When air monitoring first started in Oklahoma in the 1980’s, Tulsa found itself on the EPA ‘dirty air list’, also called nonattainment, for the national ambient air quality standard for ozone. By 1990, air quality had improved and INCOG lead efforts for an EPA redesignation to attainment just months before congress passed the Amendments to the Clean Air Act (CAA). The amended CAA added new significant burden to areas around the country designated nonattainment, so this was especially important for the regional economic development and affordable living costs.

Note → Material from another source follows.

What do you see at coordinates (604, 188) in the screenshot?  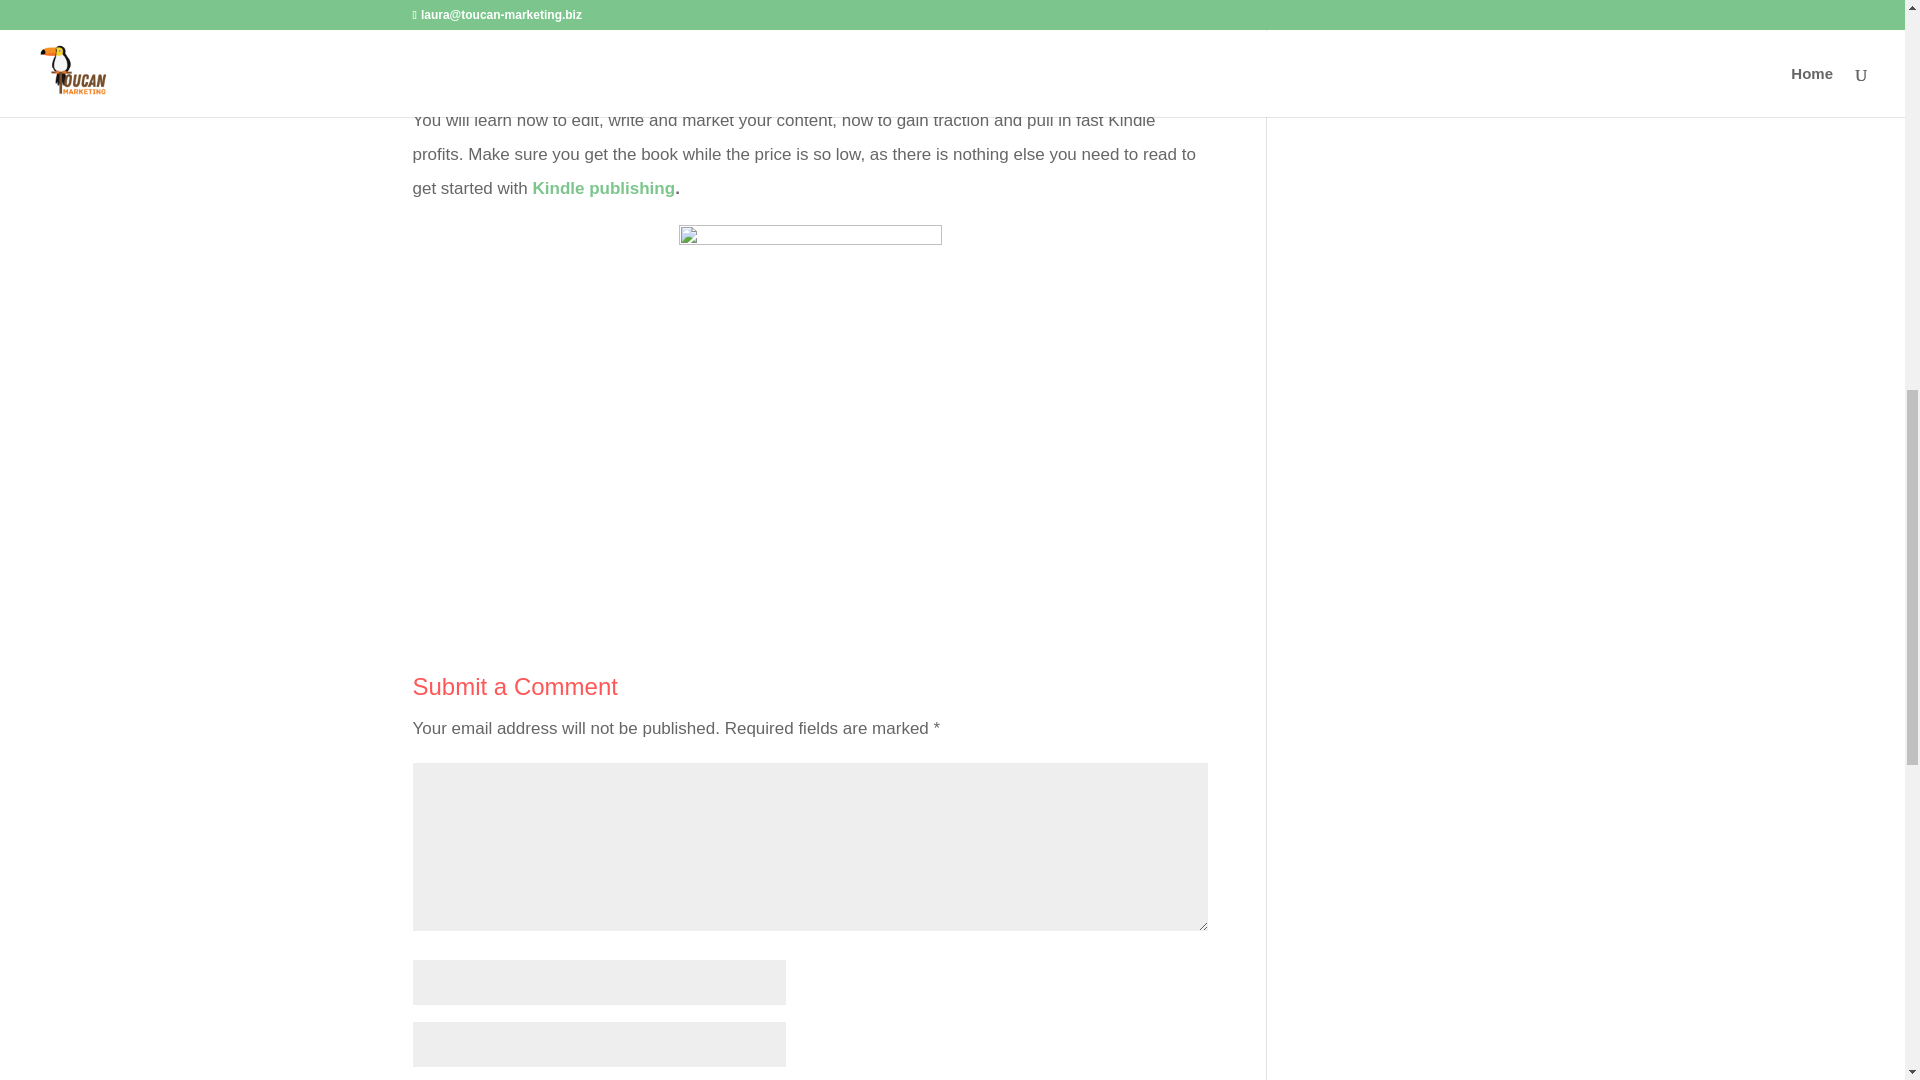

When just a year later air monitors began to exceed the allowable ozone standard once again, INCOG took action. In an astounding 2-week time frame in the summer of 1991, INCOG developed a regional Air Quality Committee which created and implemented the very first Ozone Alert! Program in the nation. Learn more about the Ozone Alert! Program here. INCOG has a long history of cooperatively bringing common-sense strategies and solutions to improve air quality and has actively participated with every federal ozone improvement program right up to the current Tulsa Area Ozone Advance Program Agreement.